The analysis of dyslipidemia patterns revealed that low-density lipoprotein cholesterol (LDL-c) was the most prevalent, affecting about 63% of participants. This was followed by high-density lipoprotein cholesterol (HDL-c) and high triglycerides (TG-c). When combined dyslipidemia was examined, LDL-c and TG-c were more prevalent than other lipid abnormalities (Table 4). Regarding lipid profile categorization, only a minority of participants had normal levels of total cholesterol (44.3%), triglycerides (55.2%), HDL (good cholesterol) (52.6%), and LDL (bad cholesterol) (46.1%). This widespread prevalence of dyslipidemia is consistent with a study by Ofori et al. that reported high dyslipidemia prevalence in Ghana [4]. Opoku et al. also found comparable dyslipidemia rates among rural and urban adults in China, underscoring the global significance of this health issue [23].

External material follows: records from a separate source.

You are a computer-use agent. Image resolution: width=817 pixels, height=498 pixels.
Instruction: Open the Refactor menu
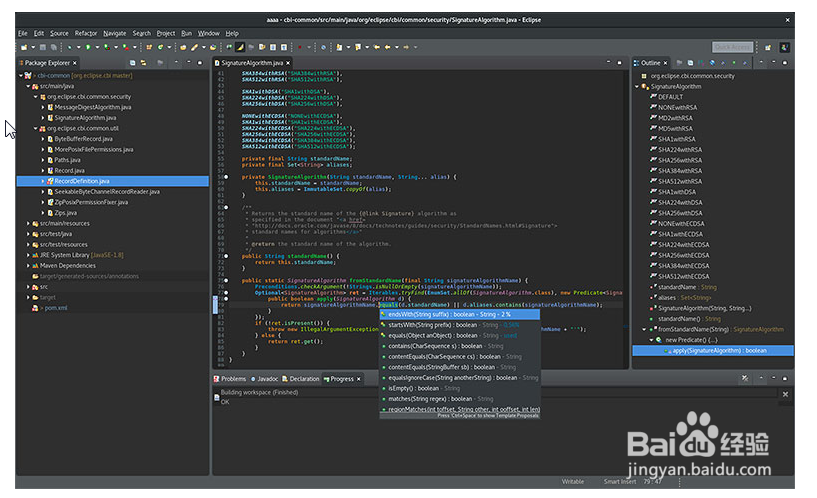[x=86, y=33]
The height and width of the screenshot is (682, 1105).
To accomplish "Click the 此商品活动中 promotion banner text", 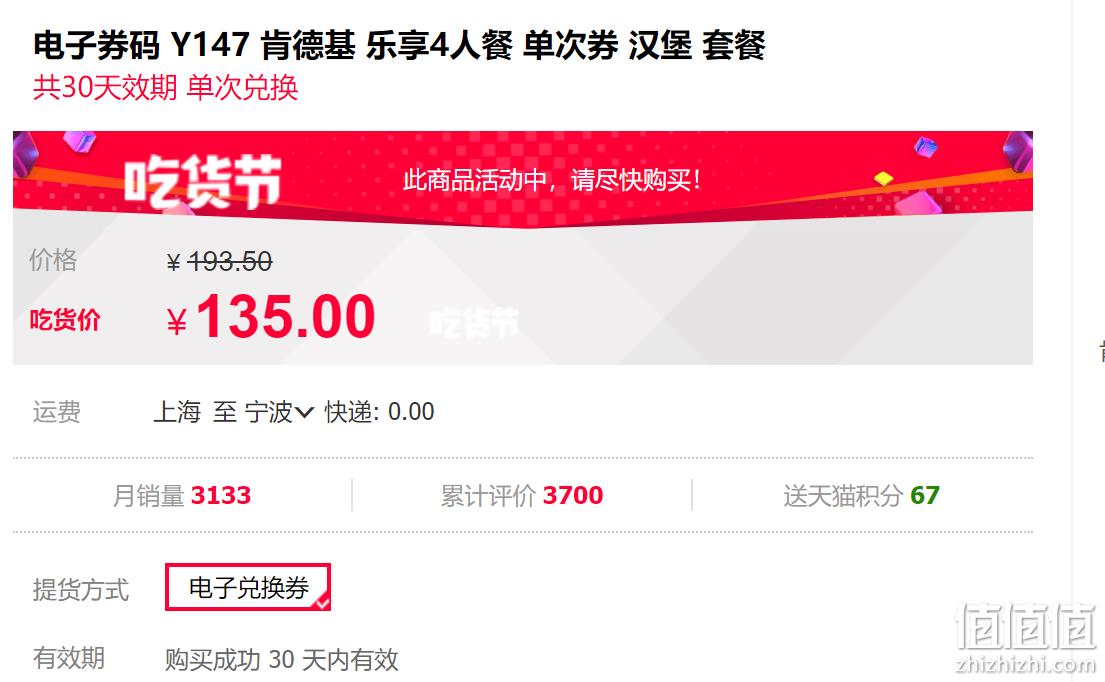I will point(552,180).
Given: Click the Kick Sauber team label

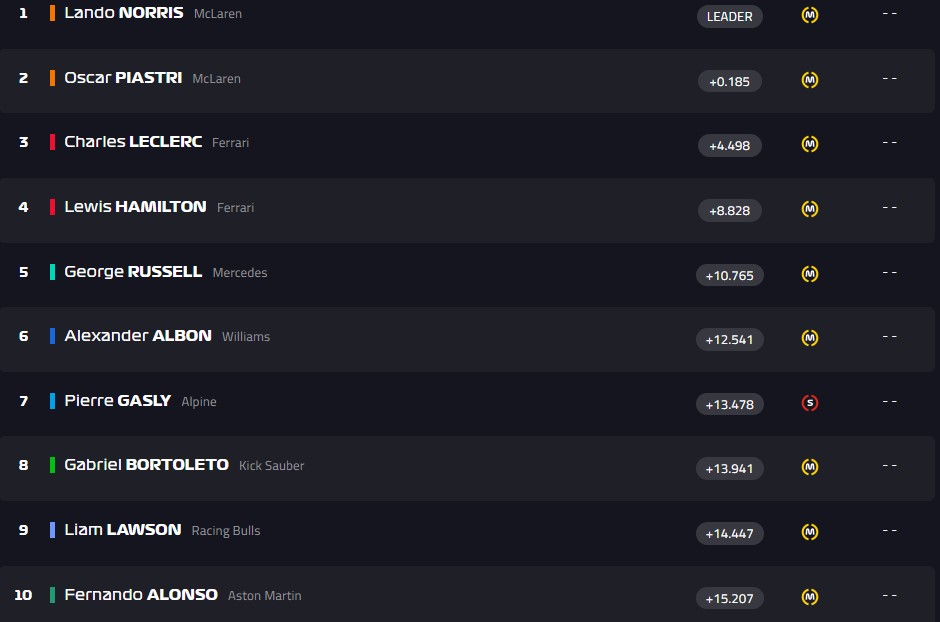Looking at the screenshot, I should pyautogui.click(x=271, y=466).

In terms of comorbidity, a larger number of participants had dyslipidemia without hyperglycemia, followed by those with hyperglycemia but no dyslipidemia, then those with both conditions and finally those with hyperglycemia without dyslipidemia (Table 5). Panjeta et al. suggested that dyslipidemia is more prevalent among male and older participants, especially when accompanied by hyperglycemia [3]. This highlights the need for targeted interventions to manage both dyslipidemia and hyperglycemia to reduce the risk of cardiovascular diseases in this population. Specifically, participants over 40 years old had a higher rate (8.7%) of having both dyslipidemia and hyperglycemia compared to those under 40 (0.9%). This finding aligns with a study by Sarfraz et al., which stated that individuals over 40 years have a higher rate of dyslipidemia [6]. A limitation worthy of mention is the imbalanced gender representation, making comparison across genders difficult. Additionally, the study did not explore the causes of dyslipidemia and hyperglycemia, such as diet, physical activity, or family history.
Conclusion
The study of 230 participants revealed a significant gender imbalance, predominantly male, due to the recruitment location. The majority (62.2%) were over 40 years old. The overall prevalence of hyperglycemia was 10.9%, with a higher incidence in those over 40, reflecting age-related declines in glucose metabolism. Dyslipidemia was highlyprevalent (65.7%), especially among older participants, with LDL-c being the most common lipid abnormality. The study also found that comorbid dyslipidemia and hyperglycemia were more common in participants over 40, underscoring the need for targeted interventions to manage these conditions and reduce cardiovascular risk.
Conflicts of Interest
The authors declare that they have no conflicts of interest.
Funding Statement
The study was funded using the University of Ghana book and research allowances of the research team members. The University of Ghana did not play any role as far as the design of the study, collection, analysis, and interpretation of data as well as the writing of the manuscript are concerned.
Acknowledgments
We are grateful to the directors and managers of the food processing factory in the Tema municipality for their assistance in carrying out this study.
Authors’ Contributions
SAB - Conceptualized the study, prepared the original draft, and supervised the project. BTM - Conceptualized the study, curated the data, developed the methodology, and supervised the project. JO - Conducted the investigation, developed the methodology, curated the data, and performed formal analysis. DNOA - Curated the data, developed the methodology, and performed formal analysis. LA - Reviewed and edited the manuscript.